Contact/Links
$$$
January 20th, 2007

Papercuts

Recently signed to Devendra Banhart and Andy Cabic’s new record label Gnomonsong, Papercuts is releasing a new album next month and the first single “John Brown” was recently put up on their website. I’m really struggling with the description that the label put up about the album and song. It mentioned that it was richly textured, which I think is a synonym for the sound of air being let out of a hose. Luckly, it doesn’t sound like that and this track shows a lot of promise. “John Brown” starts off with a riff that I can only describe as the james bond theme if it were to be reinterpreted by Brian Jones. From there it bridges into a mellow folk song that is just upbeat enough that its melodic chorus hooks you in.

Papercuts – John Brown

I also recommend going to his myspace page to listen to some tracks from his debut album:

Papercuts Myspace

January 19th, 2007

Gnomonsong

 

 

Gnomonsong is the new record label formed by Devendra Banhart and Andy Cabic in parnership with Revolver USA. Banhart and Cabic do not push the paperwork in the label as much as work with the artists.

The label’s first release was Texan singer/songwriter Jana Hunter’s album, entitled Blank Unstaring Heirs of Doom, released in October 2005. The second release was a CD version of the self-titled debut of Feathers (April 2006). Releases are expected from ABRA, a NYC family band, as well as Michael Hurley and Danielle Stech Homsy. [wiki], Devendra & Andy Photo (C) Alissa Anderson

January 15th, 2007

Marissa Nadler

marissanadler.jpg

Photo (c) Alissa Anderson 

Sometimes I avoid writing about an artist not because I do not like their music, but because I am afraid my writing could never truly do them justice or capture how strongly I enjoy their music. Marissa Nadler is an artist whom I greatly respect; with her new album arriving shortly, I am expecting only the best from her. I realize that her new album has leaked online, but for now I am trying to avoid prematurely posting songs without permission given by the artist.

Data:
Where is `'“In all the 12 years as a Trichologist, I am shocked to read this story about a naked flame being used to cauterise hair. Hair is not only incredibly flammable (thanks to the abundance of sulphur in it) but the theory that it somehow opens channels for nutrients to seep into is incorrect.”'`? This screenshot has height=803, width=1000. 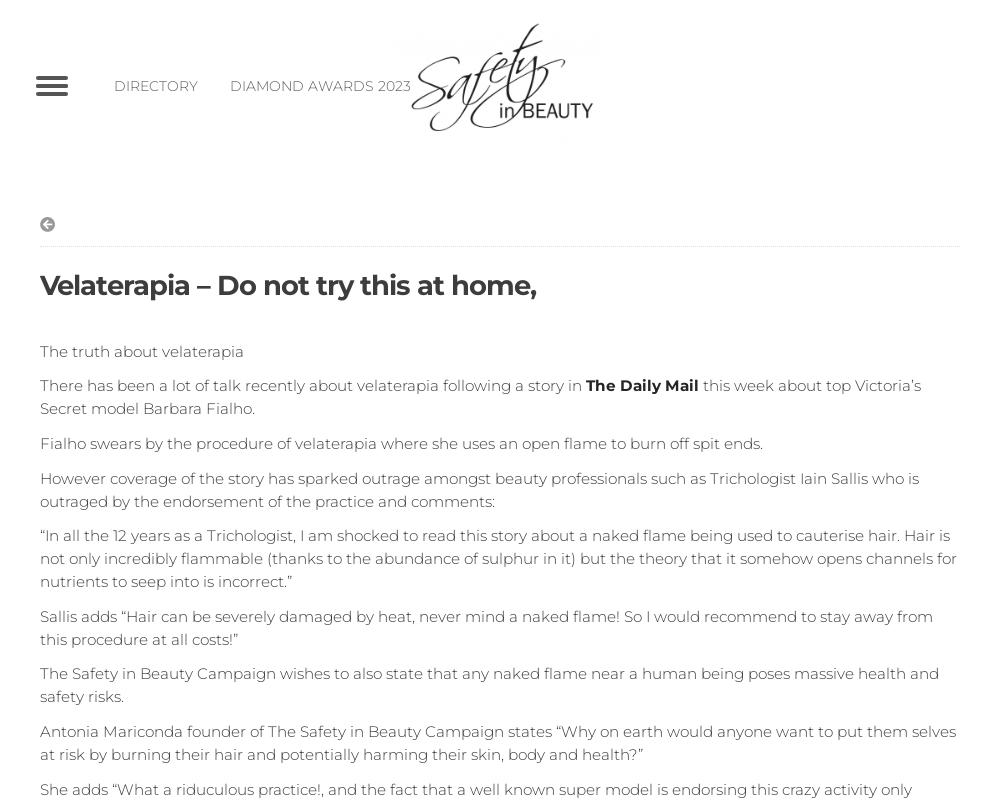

Written exercise: Rewrite everything from "January 15th, 2007" down to "by the artist." in the music blog page, substituting "upcoming record" for each occurrence of "new album".

Reply to the exercise:
January 15th, 2007

Marissa Nadler

marissanadler.jpg

Photo (c) Alissa Anderson 

Sometimes I avoid writing about an artist not because I do not like their music, but because I am afraid my writing could never truly do them justice or capture how strongly I enjoy their music. Marissa Nadler is an artist whom I greatly respect; with her upcoming record arriving shortly, I am expecting only the best from her. I realize that her upcoming record has leaked online, but for now I am trying to avoid prematurely posting songs without permission given by the artist.